I was playing viola in a pit for “Peter Pan” and looked around at all the middle-aged folks sawing and blowing away on their instruments for peanuts, then looked up at the stage, and said “I’d rather be up there”. I had not been in a musical since high school, and had abandoned voice lessons (disaster!) in college, but I was determined to try again. I wanted to feel excited about performing again, and I was more open about how to do it than ever before. A couple of community theatre productions later, and with voice lessons with a good teacher, I got my enthusiasm back. Developing my singing was the best thing ever for my soul and it still fascinates me. Helping others to find and grow their unique voices is a wonderful vocation to go with my own joy in singing.

Still, seeing a film like I saw tonight stirs up feelings about hope, inspiration, and aspirations that can be upsetting. How much of what we do is an unsatisfactory compromise compared to what we hoped for? Are dreams worth the trouble?

Jason Alexander’s first Broadway show was “Merrily We Roll Along” and he is prominent in the documentary. He said that often he remembers the line from Pippin where someone is commenting on a war and says “I thought there would be more plumes.”  He says that he thinks about that in relation to his career. Perhaps when we are young, we think everything will be amazing and perfect and ever-inspirational. Then with the years come challenges and changes in our outlook. Often, we don’t get to our Promised Land, or we get there and are disappointed.

Maybe if I had kept moving in a certain direction, I would have achieved more. Maybe I’d have higher status, or have had more amazing high-level performing experiences. Or maybe the best is yet to come. I know that at this age, I no longer judge people who haven’t “made it”. The definition of success for a life is a very personal one. Being a “successful” artist isn’t necessarily better than being a fine teacher or mother or librarian or soldier. How stupidly presumptuous I was in youth!

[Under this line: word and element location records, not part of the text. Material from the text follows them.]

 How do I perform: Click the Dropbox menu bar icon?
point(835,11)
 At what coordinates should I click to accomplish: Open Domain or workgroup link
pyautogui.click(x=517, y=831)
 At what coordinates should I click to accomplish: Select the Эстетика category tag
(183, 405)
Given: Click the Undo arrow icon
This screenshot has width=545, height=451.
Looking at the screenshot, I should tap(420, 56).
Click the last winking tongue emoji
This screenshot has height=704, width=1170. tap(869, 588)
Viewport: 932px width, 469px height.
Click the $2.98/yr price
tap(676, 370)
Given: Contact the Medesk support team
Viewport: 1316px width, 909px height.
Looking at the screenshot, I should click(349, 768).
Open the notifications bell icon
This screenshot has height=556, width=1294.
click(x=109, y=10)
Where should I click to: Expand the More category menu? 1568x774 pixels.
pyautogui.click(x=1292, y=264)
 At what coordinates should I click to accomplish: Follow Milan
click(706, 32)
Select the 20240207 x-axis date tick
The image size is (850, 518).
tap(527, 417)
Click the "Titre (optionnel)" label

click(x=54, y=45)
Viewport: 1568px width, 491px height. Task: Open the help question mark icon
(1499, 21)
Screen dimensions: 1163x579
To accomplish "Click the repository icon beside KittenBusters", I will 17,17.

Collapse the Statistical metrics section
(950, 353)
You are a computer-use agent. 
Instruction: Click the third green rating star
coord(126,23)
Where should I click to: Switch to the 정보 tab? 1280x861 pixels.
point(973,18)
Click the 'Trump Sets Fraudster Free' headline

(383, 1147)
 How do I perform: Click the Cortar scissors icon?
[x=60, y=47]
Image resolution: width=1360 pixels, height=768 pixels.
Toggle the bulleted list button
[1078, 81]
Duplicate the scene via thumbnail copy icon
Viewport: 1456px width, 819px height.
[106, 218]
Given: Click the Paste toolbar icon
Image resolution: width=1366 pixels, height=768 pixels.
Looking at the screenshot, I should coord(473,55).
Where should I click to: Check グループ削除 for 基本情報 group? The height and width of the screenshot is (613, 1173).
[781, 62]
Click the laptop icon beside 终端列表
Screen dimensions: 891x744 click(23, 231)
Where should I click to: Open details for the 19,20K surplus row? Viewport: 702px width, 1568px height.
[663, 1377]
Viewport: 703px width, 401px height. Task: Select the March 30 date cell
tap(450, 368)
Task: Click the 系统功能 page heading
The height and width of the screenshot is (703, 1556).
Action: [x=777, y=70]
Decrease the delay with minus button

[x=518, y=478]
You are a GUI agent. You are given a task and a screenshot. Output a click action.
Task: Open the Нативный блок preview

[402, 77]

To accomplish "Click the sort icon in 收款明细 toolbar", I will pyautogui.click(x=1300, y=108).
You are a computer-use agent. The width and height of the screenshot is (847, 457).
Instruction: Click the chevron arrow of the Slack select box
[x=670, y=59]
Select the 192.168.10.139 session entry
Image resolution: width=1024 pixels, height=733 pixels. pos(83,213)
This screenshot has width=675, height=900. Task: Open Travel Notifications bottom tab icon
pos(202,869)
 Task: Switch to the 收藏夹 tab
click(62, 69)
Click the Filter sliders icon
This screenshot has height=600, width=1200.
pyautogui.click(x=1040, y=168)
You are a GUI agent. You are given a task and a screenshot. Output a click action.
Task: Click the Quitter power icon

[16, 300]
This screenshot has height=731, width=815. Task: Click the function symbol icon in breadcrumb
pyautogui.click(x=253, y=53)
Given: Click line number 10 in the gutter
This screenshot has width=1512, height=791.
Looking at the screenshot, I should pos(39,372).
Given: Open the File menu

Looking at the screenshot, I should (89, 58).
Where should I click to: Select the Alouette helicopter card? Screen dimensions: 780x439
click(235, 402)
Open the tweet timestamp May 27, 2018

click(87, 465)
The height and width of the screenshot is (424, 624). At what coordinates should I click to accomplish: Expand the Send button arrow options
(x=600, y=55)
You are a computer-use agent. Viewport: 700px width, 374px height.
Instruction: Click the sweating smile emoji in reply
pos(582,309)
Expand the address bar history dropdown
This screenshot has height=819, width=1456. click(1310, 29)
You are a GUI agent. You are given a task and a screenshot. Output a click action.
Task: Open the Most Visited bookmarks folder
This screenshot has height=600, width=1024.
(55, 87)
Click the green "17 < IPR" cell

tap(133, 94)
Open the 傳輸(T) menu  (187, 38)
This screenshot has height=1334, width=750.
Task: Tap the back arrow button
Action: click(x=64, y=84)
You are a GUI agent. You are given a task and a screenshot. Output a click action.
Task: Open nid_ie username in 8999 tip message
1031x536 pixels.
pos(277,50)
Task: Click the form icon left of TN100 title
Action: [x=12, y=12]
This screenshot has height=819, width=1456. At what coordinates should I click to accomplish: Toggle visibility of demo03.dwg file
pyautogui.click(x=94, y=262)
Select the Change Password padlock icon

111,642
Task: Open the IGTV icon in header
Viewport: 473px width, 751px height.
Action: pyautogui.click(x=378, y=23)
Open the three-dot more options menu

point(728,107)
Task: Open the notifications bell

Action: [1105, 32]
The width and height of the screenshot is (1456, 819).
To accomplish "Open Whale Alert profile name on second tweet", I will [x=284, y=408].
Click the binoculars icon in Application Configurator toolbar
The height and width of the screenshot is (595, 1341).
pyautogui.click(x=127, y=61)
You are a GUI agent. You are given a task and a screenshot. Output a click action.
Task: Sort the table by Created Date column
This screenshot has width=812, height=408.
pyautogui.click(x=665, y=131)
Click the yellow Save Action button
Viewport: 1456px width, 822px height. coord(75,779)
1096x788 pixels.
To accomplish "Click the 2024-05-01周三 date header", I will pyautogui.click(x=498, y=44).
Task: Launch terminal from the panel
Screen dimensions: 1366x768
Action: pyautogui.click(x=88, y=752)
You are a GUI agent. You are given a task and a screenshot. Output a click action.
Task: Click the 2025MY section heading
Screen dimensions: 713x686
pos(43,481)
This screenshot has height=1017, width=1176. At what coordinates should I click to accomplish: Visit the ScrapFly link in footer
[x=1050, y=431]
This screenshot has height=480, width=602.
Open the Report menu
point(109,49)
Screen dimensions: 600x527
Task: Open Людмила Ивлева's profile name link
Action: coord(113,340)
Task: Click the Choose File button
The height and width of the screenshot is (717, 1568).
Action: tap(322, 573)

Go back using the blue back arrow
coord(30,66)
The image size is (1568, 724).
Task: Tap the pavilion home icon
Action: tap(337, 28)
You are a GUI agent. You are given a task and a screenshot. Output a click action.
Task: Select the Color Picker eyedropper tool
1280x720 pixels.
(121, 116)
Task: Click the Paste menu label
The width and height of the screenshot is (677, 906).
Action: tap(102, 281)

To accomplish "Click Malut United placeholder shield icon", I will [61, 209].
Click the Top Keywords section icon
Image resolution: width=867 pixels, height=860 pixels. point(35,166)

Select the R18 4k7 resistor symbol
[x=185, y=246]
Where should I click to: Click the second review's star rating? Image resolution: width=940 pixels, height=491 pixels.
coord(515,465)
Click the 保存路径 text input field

It is harder than hell to keep going sometimes, but doing it anyway is what maturity is about. If you value love and beauty, and can add those things to the world a little or a lot, you are doing fine in my book.

3 Replies to “Midlife and the Artist’s Soul”

  1. What a beautiful meditation on what it means to be an artist and success. It raises so many questions. Please keep writing about this. You are asking what is at the heart of a meaningful life, versus what is the fantasy. I love that your touchstone has been joy–where is the joy? I love that you found singing as a way to pursue joy.

    1. Thank you, Jennifer. At some point even us heathens have to take something on faith, and I choose to believe that joy is an operating principle for living.